Supplied information.
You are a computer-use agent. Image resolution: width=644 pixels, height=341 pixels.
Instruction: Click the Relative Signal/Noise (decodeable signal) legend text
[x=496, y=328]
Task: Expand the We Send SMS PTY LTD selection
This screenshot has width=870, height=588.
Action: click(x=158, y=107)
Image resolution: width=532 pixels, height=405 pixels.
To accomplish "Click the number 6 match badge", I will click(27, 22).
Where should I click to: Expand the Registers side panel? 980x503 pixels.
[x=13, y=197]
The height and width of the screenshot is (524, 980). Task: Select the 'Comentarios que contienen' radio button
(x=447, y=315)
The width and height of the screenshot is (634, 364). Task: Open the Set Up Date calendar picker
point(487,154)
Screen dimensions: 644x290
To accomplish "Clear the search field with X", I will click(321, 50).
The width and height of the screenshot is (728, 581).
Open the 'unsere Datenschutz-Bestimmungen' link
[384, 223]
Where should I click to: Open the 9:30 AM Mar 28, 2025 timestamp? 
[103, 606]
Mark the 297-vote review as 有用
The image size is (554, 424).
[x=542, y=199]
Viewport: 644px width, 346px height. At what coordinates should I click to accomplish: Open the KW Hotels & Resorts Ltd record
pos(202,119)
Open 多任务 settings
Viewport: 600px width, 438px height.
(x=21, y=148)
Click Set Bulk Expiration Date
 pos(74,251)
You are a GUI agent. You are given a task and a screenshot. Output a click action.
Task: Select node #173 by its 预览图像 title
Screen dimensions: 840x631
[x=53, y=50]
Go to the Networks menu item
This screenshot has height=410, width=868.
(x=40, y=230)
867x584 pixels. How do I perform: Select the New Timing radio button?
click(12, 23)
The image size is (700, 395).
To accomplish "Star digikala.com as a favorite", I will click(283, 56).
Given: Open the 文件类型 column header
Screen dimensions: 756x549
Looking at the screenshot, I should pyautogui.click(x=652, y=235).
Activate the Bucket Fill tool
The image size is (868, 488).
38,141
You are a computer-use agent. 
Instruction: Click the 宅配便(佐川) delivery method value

Work instruction. Your answer should be a single number: the count of lines in the entries that contain "resolution".

Response to this exercise. 2